For years, Lorre has gotten mileage out of the purportedly "offensive" qualities of Two and a Half Men — in most cases, the only real press attention the show received. The attacks have allowed Lorre to package himself as a kind of creative rebel, sneaking into the studio to lob subversive cannonballs at all the sacred cows, leaving humorless bores tsk-tsking. Over the length of its 12-year run, Two and Half Men has been dinged for being sexist, or homophobic, or transphobic. These complaints aren't unwarranted, but they miss the point. It's more accurate to say that Two and a Half Men is spiteful and bilious in its essence, tackling everything — including the sad-sack middle-aged white dudes at the center of its narrative — with an equal amount of sneering disdain.

But getting offended by Two and a Half Men is playing squarely into the show's hands. The truth about Two and a Half Men is that it's the kind of "offensive" that's too lazy to cause any serious offense. The show's toothless brand of envelope-pushing mocks everything without saying anything incisive or interesting about anything. Every joke ends with a wocka-wocka punchline; whereas a show with some guts might take the joke to a second level, Two and a Half Men lets the omnipresent studio laughter dictate the pace of every episode, keeping the series at a persistent choke point.

That studio laughter has long been a point of pride for Lorre; Two and a Half Men films in front of a live audience, and he swears the show has never artificially "sweetened" the laughter to make an episode seem funnier. (For what it's worth: I've attended a Two and a Half Men taping, and it's true, there are real people laughing — but with very specific instructions on when and how they should laugh, and with the explicit understanding that the show won't move on to the next scene until the producers are satisfied with the laughter.)

If all of this sounds a little archaic, that's because it is. Two and a Half Men is already a dinosaur, hearkening back to an era when syndication was king, and when a successful sitcom generally avoided forward momentum, so the episodes could be watched in any order. But many brilliant shows have been produced under virtually identical set-ups: I Love Lucy, All in the Family, Cheers, or Seinfeld. Two and a Half Men's problem wasn't the format; it was the maddening, persistent lack of interest in doing anything truly interesting with it.

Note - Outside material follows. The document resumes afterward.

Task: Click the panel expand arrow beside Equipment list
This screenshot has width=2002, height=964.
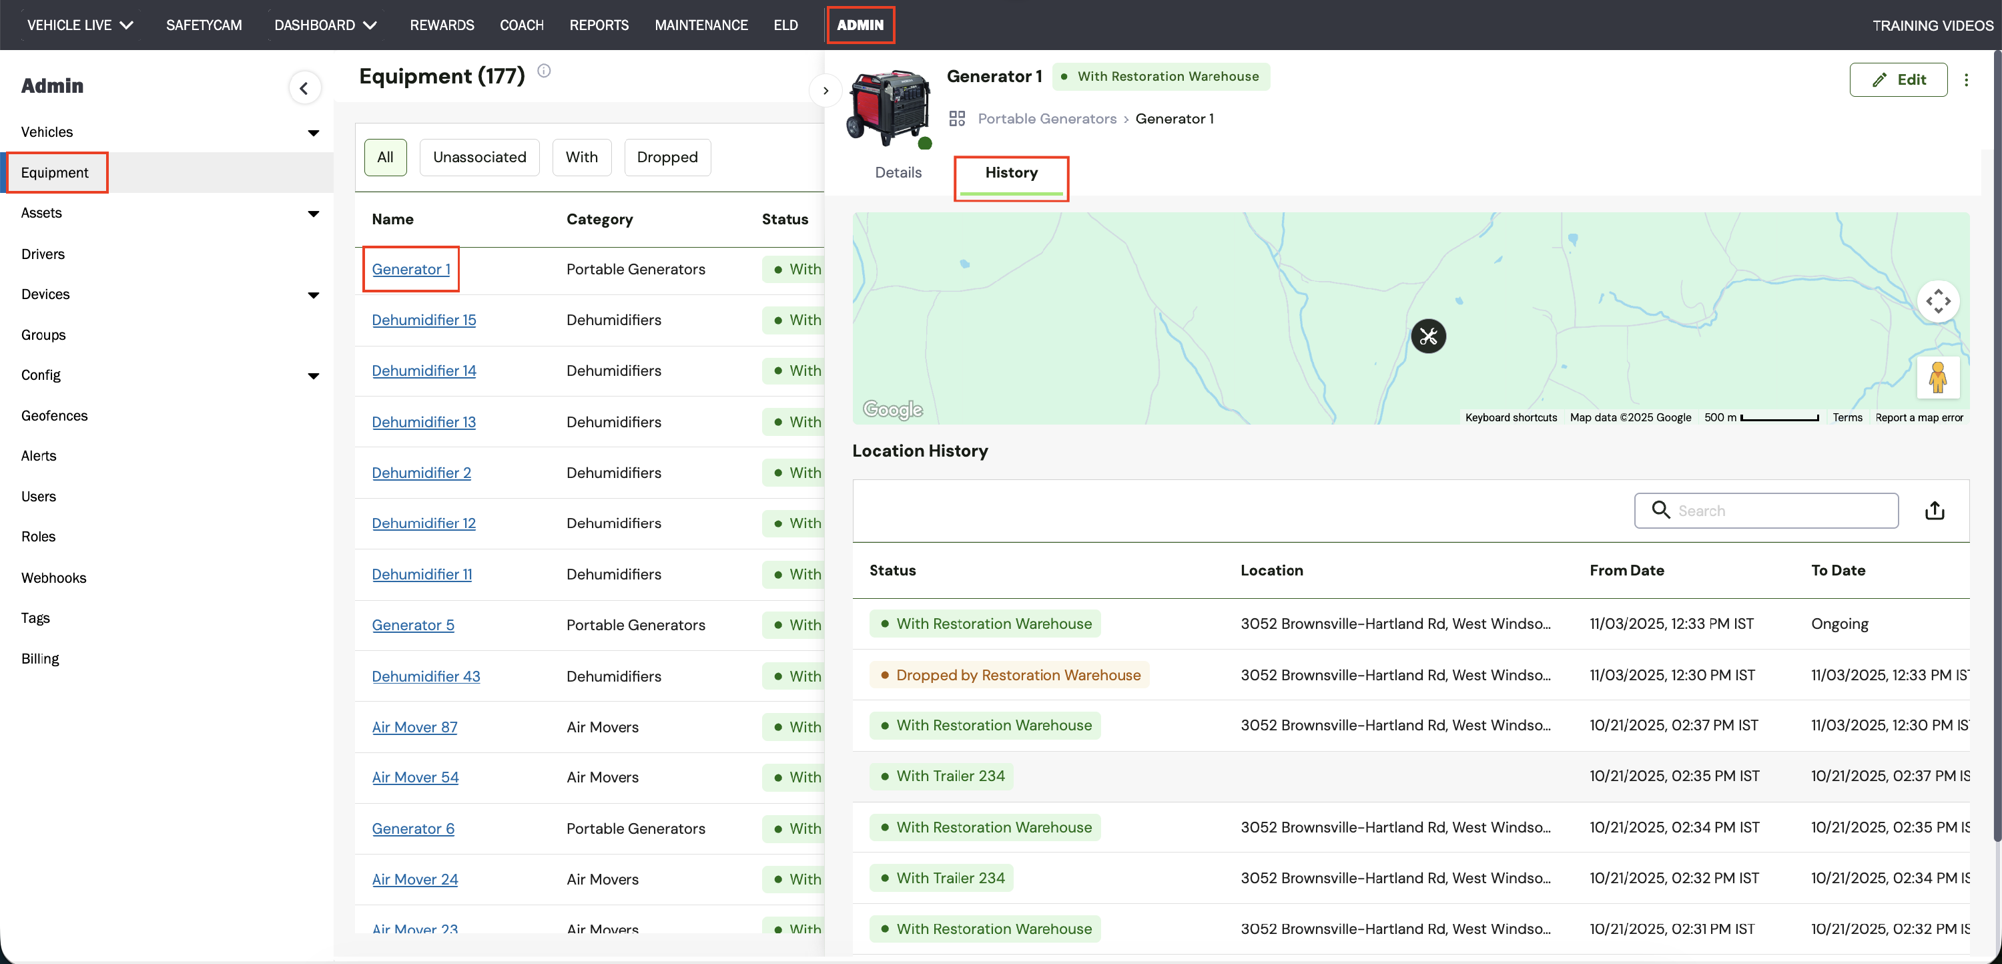Action: pyautogui.click(x=825, y=90)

Lorre is clearly inured to these kinds of complaints. In a recent interview with Vulture, he acknowledged the "miasmic cloud" that has surrounded his often-attacked series. "We never really had any dignity attached to the show," he told the show's writers while preparing the finale. "There's no reason to start now. Let’s try to put on an hour that's big and brash and vivacious and pisses some people off."

"Hopefully it's funny," he added, as an afterthought.